While a growing national conversation has pointed to the damage that massive student loans have done to millennials’ financial well-being and future, that student loan debt could also pose a risk to their marriages. Student loan debt is a significant financial issue for many, especially young people. Across the country, the average educational debt burden is $34,144 while that number is $39,400 for people who graduated as part of the class of 2017. In addition, over the past decade, the percentage of borrowers who owe $50,000 or more has gone up by three times.
Student loan debt, like other types of debt, can impose severe financial pressure on a person. Borrowers may feel rushed to rid themselves of the debt and work longer hours in less desirable jobs in order to meet their financial goals. The debt itself can also be a major source of psychological stress that weighs on the mind and interferes with relationships. Surveys show that a number of millennials have delayed marriage because of their debt, including educational debt. For those who do decide to marry, the stress created by this burden can also put stress on the relationship and lead to divorce.

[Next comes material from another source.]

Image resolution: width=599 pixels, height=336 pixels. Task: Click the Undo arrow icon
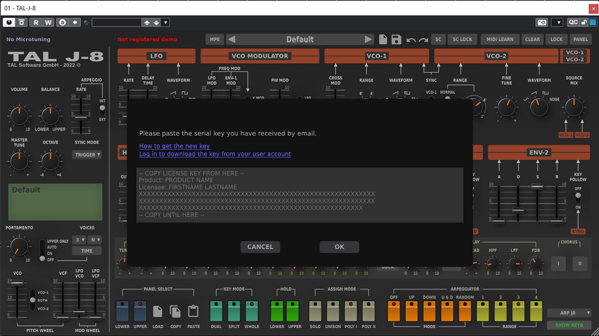click(410, 39)
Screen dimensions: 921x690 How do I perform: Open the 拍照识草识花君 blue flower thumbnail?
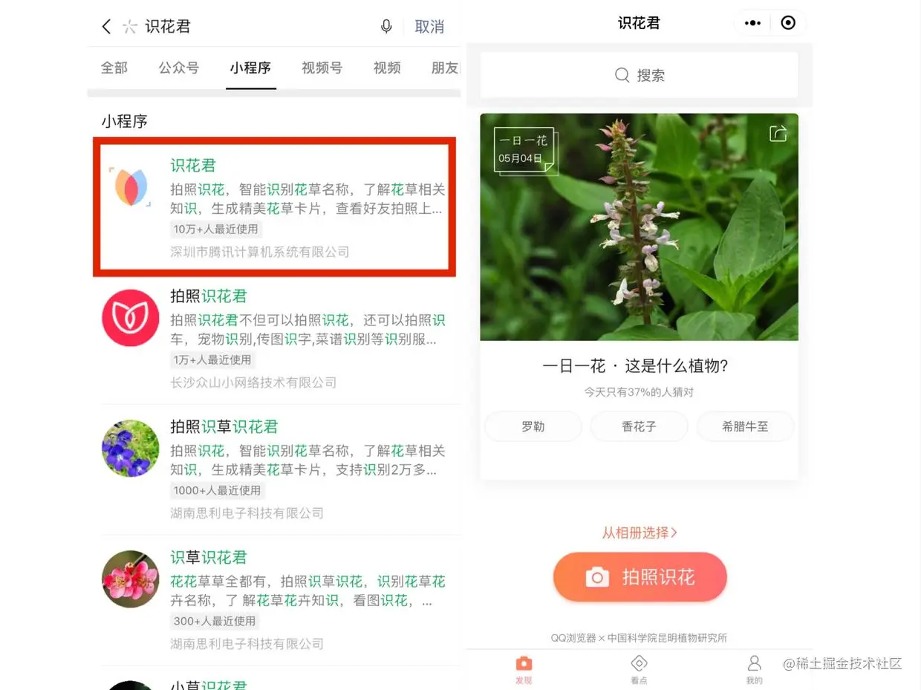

One survey of student loan borrowers found that a third of the divorced borrowers attributed the end of their marriages to financial issues, including outstanding student loan debt. Another 13 percent of respondents directly said that their divorces were caused by student loan struggles. Disputes over when to have children or purchase a home because of the debt can also overwhelm a marriage.
Financial incompatibilities, including the ways in which people spend and manage money, can reveal long-term irreconcilable differences. When these differences lead people to divorce, a family law attorney can work with a divorcing spouse to get a fair settlement in terms of property division and other key issues.